お盆とは?
「盆踊り」「お盆休み」など、我々の生活にすっかり浸透している「お盆」ですが、「建国記念の日」「子供の日」「天皇誕生日」などに比べ、暦の中でも一風変わったネーミングだと感じた事はありませんか?他の国民の休日は字面からいわれも想像できますが、「お盆」だけはピンとこない方も多いのではないでしょうか。これはお盆の語源が、仏教用語の「盂蘭盆会(うらぼんえ)」に起因している事が理由だと言われています。盂蘭盆会とは、盂蘭盆経と呼ばれる経典がベースの仏教行事の一つで、餓鬼道に落ちた魂を供養する為に、お坊さんにも食べ物を施した事が始まりのようです。これは本来、太陰暦(旧暦)の7月13日から16日にかけて行われましたが、明治時代の改暦に伴い、現在の8月13日から16日へと移り変わりました。(地域によっては旧暦のままの所もあります)ちなみに、正月を含むこの期間を休暇とする風習は、江戸時代を中心に行われた「藪入り」という住み込みの奉公人が、休暇を与えられる風習からきているようです。この風習は、第二次大戦後の労働基準法改正に伴って「正月休み」「盆休み」へ統一され、現在の形へと姿を変えました。
お盆の歴史
明確な起源ははっきりとしませんが、7世紀ごろ日本へ「盂蘭盆経」が伝わり、8世紀ごろには日本の先祖崇拝と結びついて、貴族の間で「お盆」という概念が生まれました。(日本には古来より夏ごろに先祖供養を行う風習があったようです。)江戸時代に「寺請け制度」(キリスト教の拡大を防ぐために導入された、すべての人をいずれかの寺院の檀家とする制度。転居や結婚の際には、檀那寺から発行される証文が必要だった)が導入されると同時に、庶民の間でも盛んに先祖供養が行われるようになった。という説が有力のようで、現在では全国各地で様々な特色を見せる行事になっており、いくつか例を挙げると、山形県では精霊馬の代わりに、故人にゆかりのあった車のおもちゃ(タクシーやバスなど)を吊るす習慣があるようです。近隣では徳島県で行われる「阿波踊り」が有名です。

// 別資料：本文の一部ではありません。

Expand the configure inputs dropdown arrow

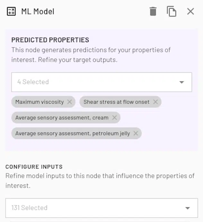(x=188, y=208)

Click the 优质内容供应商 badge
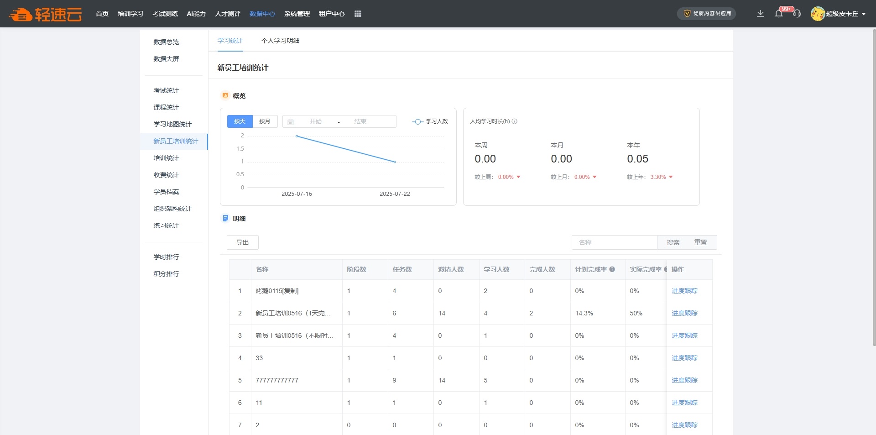(x=706, y=14)
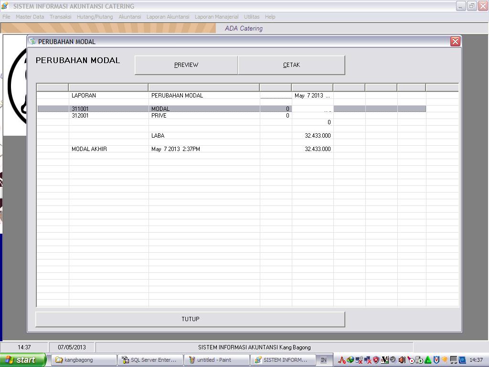
Task: Switch to untitled - Paint window
Action: [x=216, y=360]
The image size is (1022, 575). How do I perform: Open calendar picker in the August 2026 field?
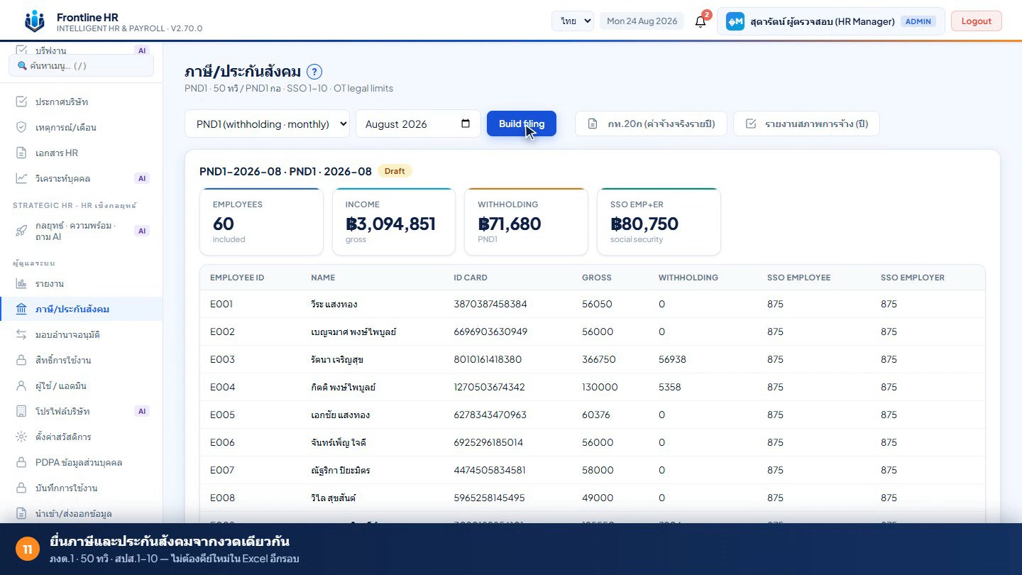466,124
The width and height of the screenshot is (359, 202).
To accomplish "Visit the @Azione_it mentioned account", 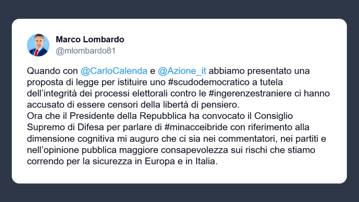I will point(182,71).
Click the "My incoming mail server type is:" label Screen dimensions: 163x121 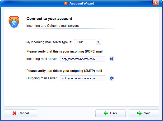[x=49, y=42]
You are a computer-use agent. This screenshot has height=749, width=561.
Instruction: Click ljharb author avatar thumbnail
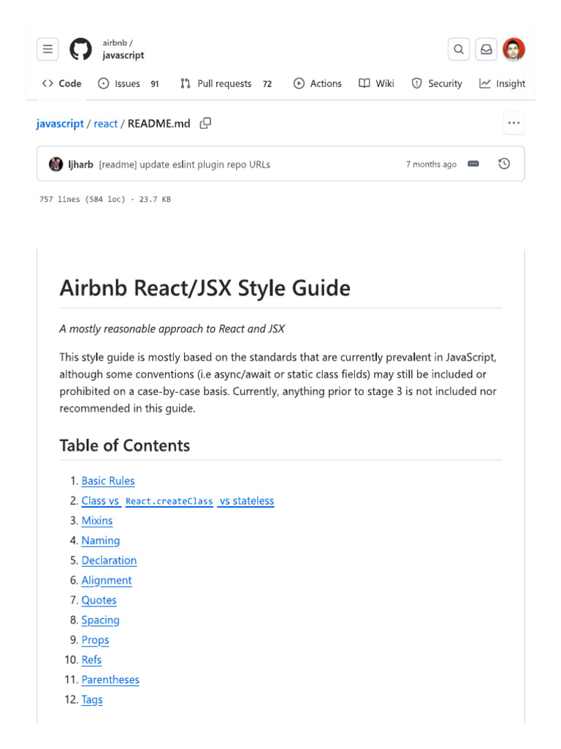pyautogui.click(x=56, y=164)
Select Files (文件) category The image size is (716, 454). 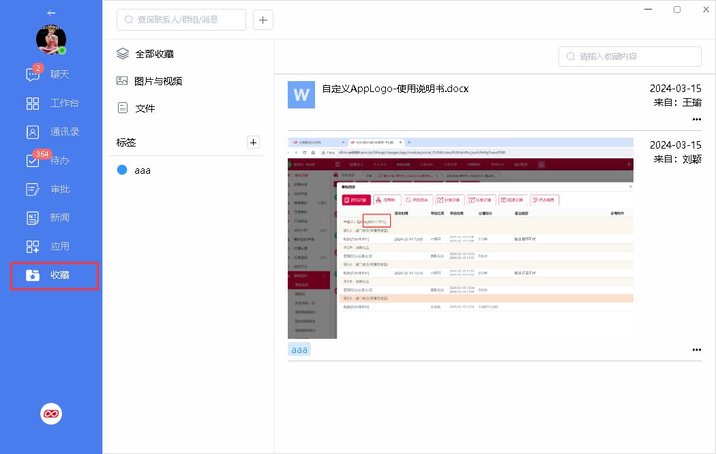click(x=145, y=108)
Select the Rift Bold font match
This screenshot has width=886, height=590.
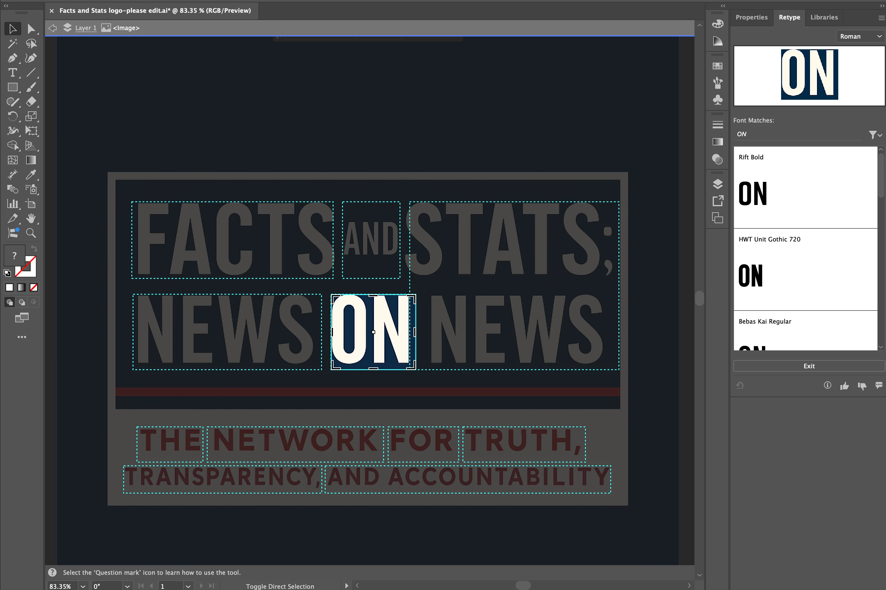point(805,187)
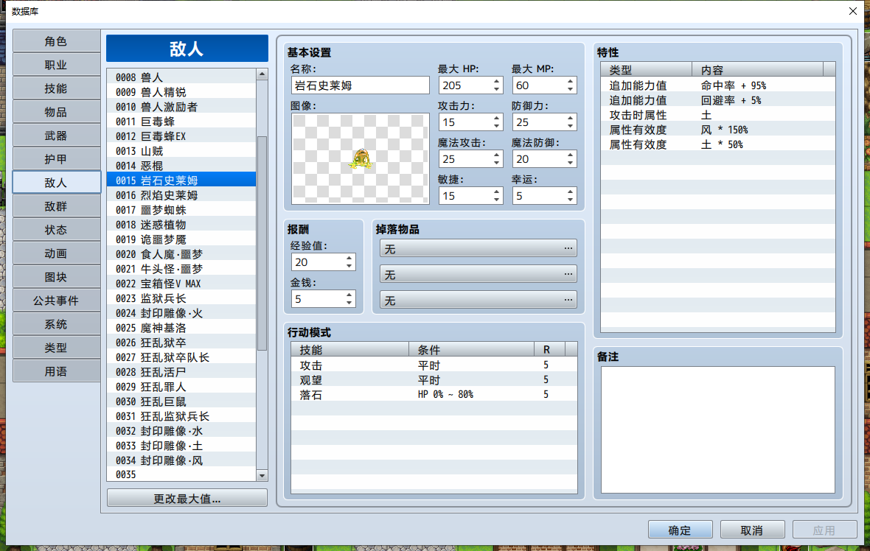切换到“武器”分类页

point(56,136)
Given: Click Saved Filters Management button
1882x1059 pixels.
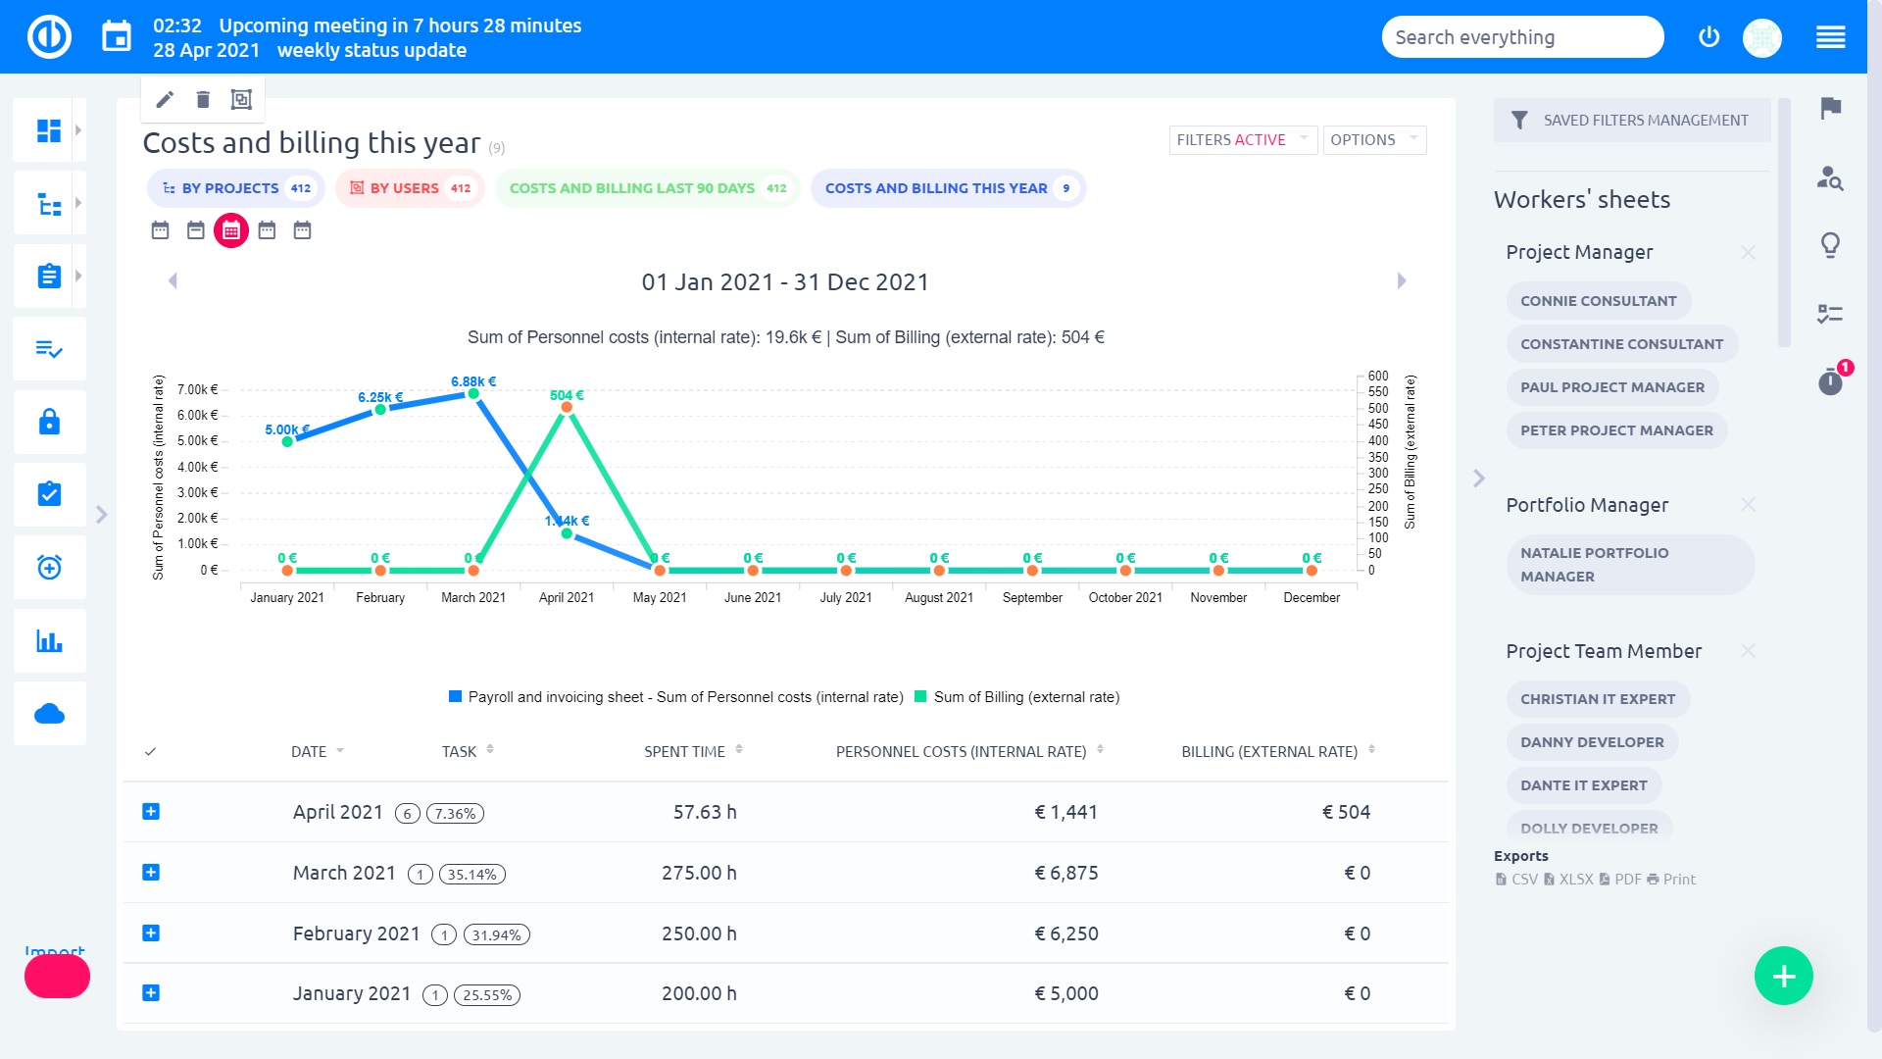Looking at the screenshot, I should point(1632,121).
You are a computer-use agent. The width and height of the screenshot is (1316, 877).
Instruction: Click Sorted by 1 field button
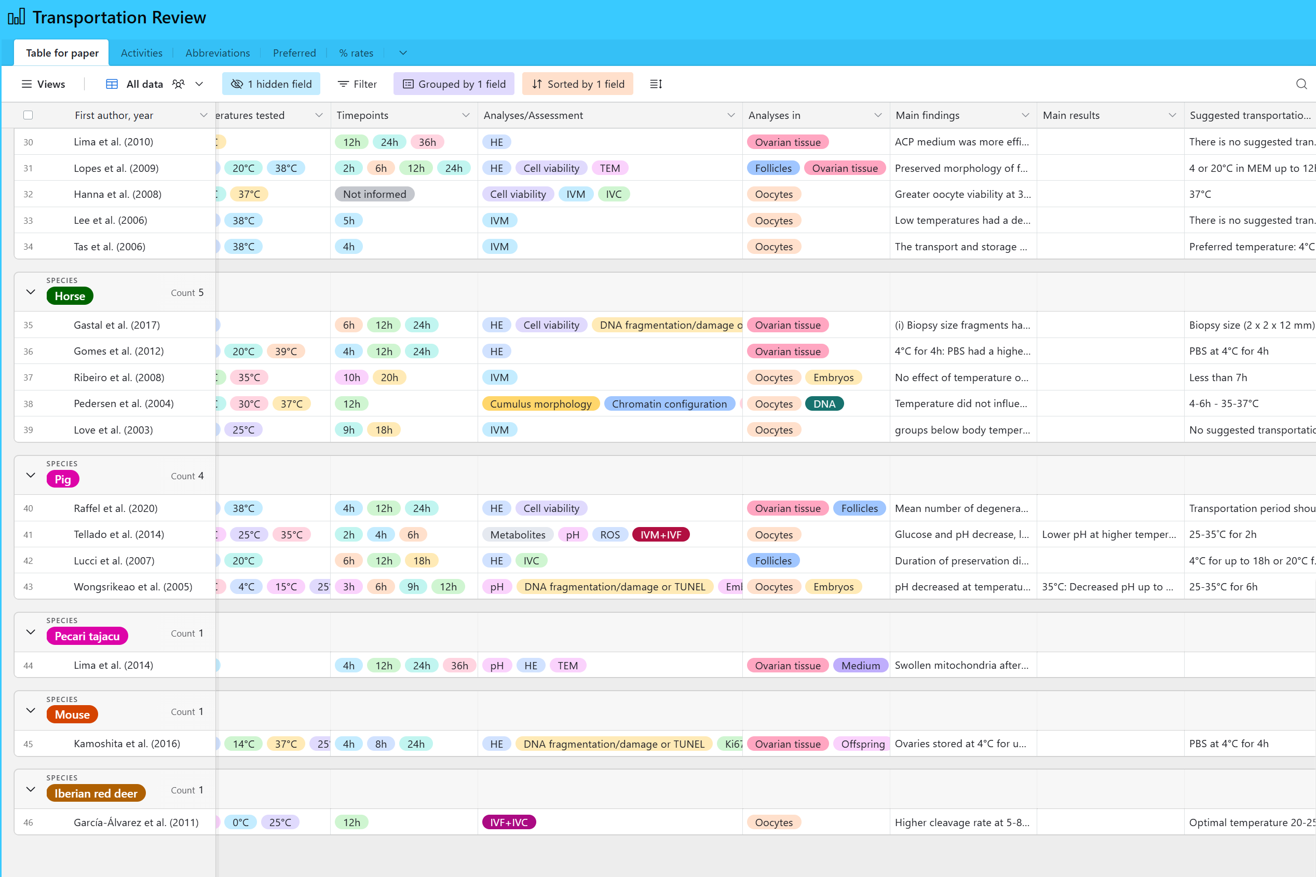point(577,84)
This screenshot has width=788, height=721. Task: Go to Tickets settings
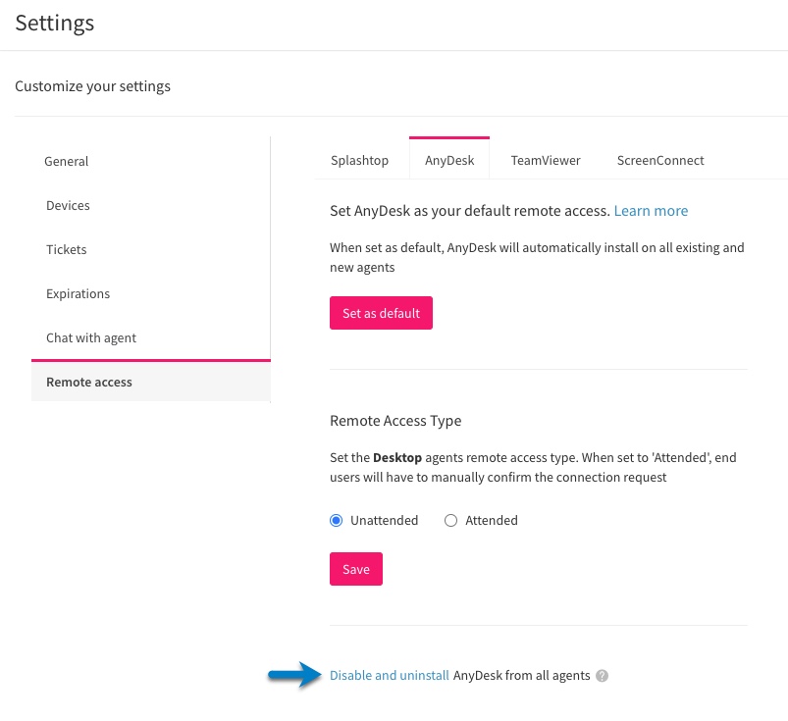coord(67,250)
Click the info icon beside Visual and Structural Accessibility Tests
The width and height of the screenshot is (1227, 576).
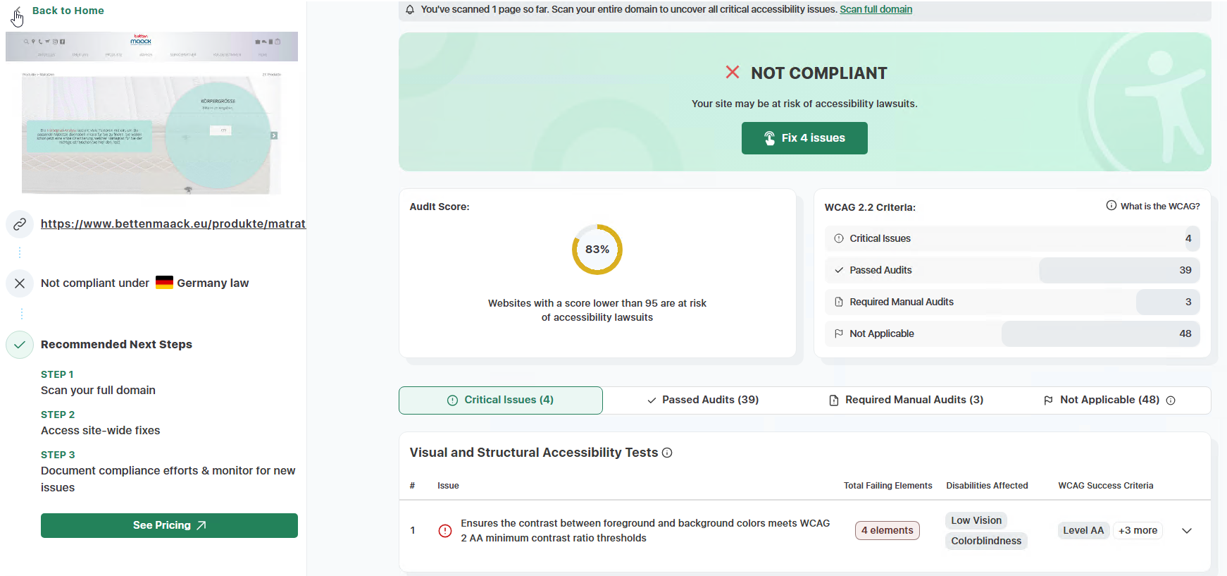click(x=667, y=453)
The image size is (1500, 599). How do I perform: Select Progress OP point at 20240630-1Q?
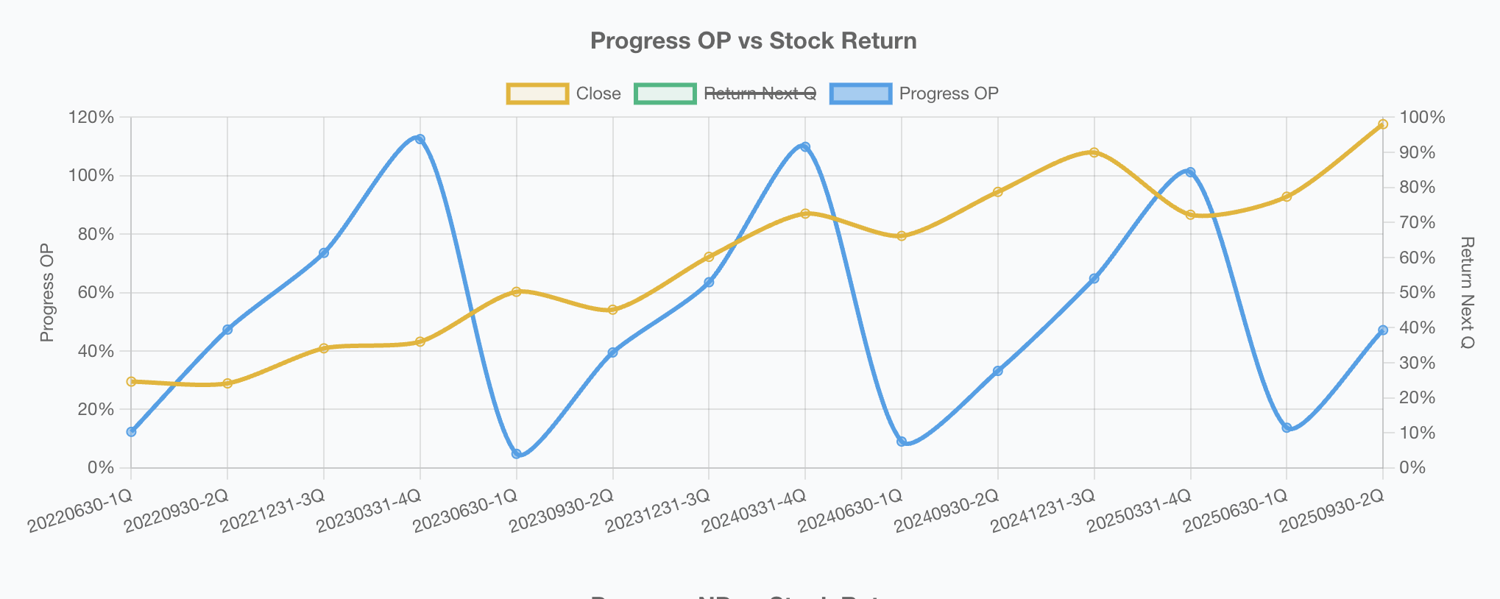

日本三大盆踊りにも数えられる阿波踊りの起源も、やはり盂蘭盆会の期間に行われる盆踊りがベースという説が有力なようです。
お盆の過ごし方
7月31日:盆提灯を吊り、霊を迎える準備をする
8月1日:地獄の窯の蓋が開くと言われており、この日から水棚(施餓鬼棚)を設置する
8月13日:夕方になったら迎え火を焚き、故人の霊を迎える
8月15日:迎え火と同じく、送り火を焚き、故人を見送る
※ スケジュールは、おおよそこのような流れになります。
水棚にはお寺で頂いた施餓鬼旗を垂らし、お盆終了後に送り火と一緒に燃やしたり、お寺へ納めたりします。
何気なく過ごしがちなお盆ですが、その成り立ちや地域の習慣に目を向けてみるのも、面白いのかもしれませんね。
※ あくまで一般的なものです。詳細はお付き合いのあるお寺へご相談下さい。